Mr. Moore had his little country vacations—among them, that notable stay up in the lovely county of Derbyshire, near to Ashbourne and Dovedale, and the old fishing grounds of Walton and of Cotton—where he wrote the larger part of his first considerable poem, Lalla Rookh—which had amazing success, and brought to its author the sum of £3,000. But I do not think that what inspiration is in it came to him from the hollows or the heights of Derbyshire; I should rather trace its pretty Oriental confusion of sound and scenes to the jingle of London chandeliers. Yet the web, the gossamer, the veils and the flying feet do not seem to touch ground anywhere in England, but shift and change and grow out of his Eastern readings and dreams.

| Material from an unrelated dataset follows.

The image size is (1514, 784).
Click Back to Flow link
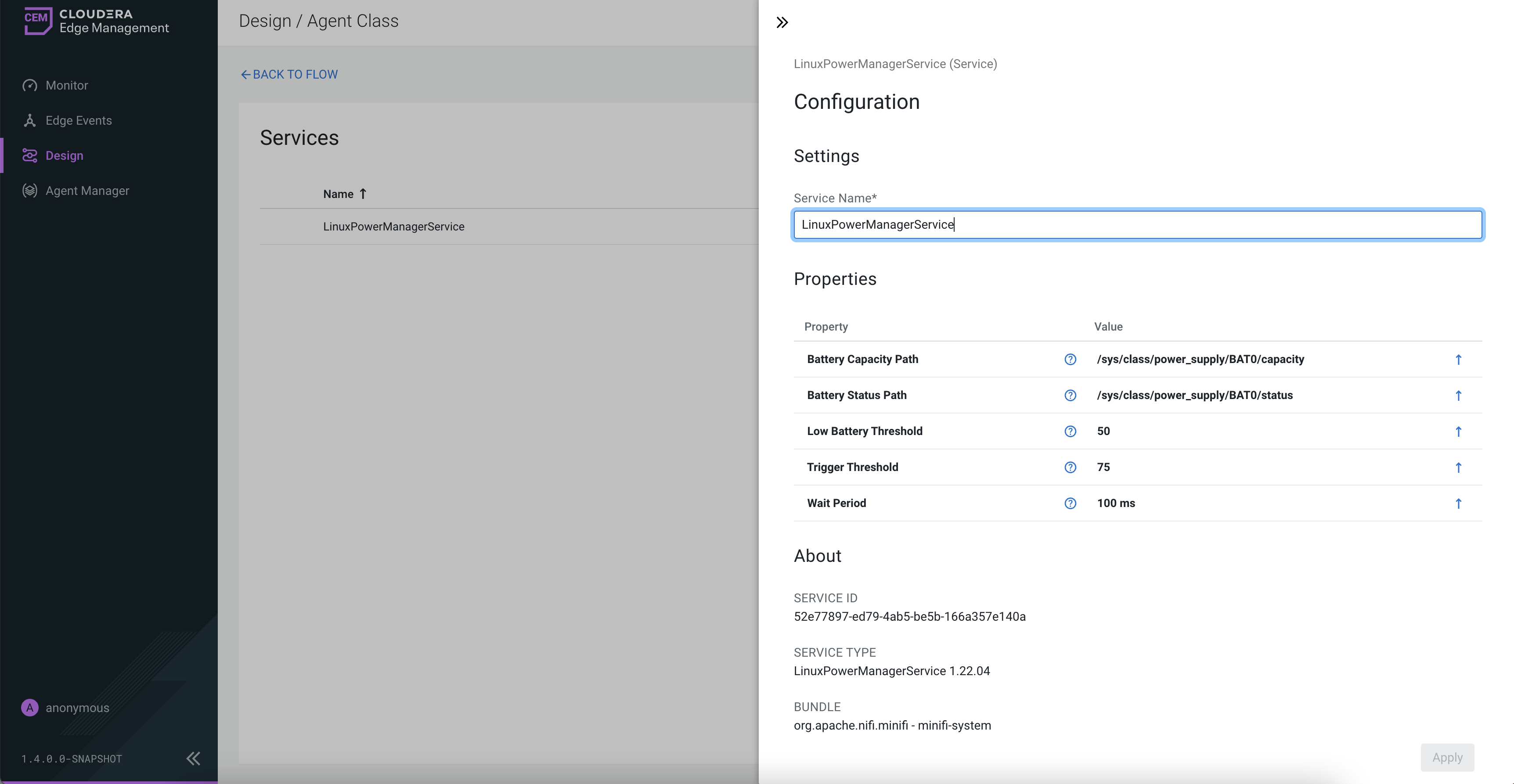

Moore married at thirty-two—after he was known for the Irish melodies, but before the publication of Lalla Rookh; and in his Letters and Diary (if you read them—though they make an enormous mass to read, and frighten most people away by their bulk), you will come upon very frequent, and very tender mention of “Dear Bessie”—the wife. It is true, there were rumors that he wofully neglected her, but hardly well founded. Doubtless there was many a day and many a week when she was guarding the cottage and the children at Sloperton; and he bowing and pirouetting his way amongst the trailing robes of their ladyships who loved music and literature in London; but how should he refuse the invitations of his Lordship this or that? Or how should she—who has no robes that will stand alone—bring her pretty home gowns into that blazon of the salons? Always, too (if his letters may be trusted), he is eager to make his escape between whiles—wearied of this tintamarre—and to rush away to his cottage at Sloperton[52] for a little slippered ease, and a romp with the children. Poor children—they all drop away, one by one—two only reaching maturity—then dying. The pathetic stories of the sickening, the danger and the hush, come poignantly into his Diary, and it does seem that the winning clatter of the world gets a hold upon his wrenched heart over-quickly again. But what right have you or I to judge in such matters?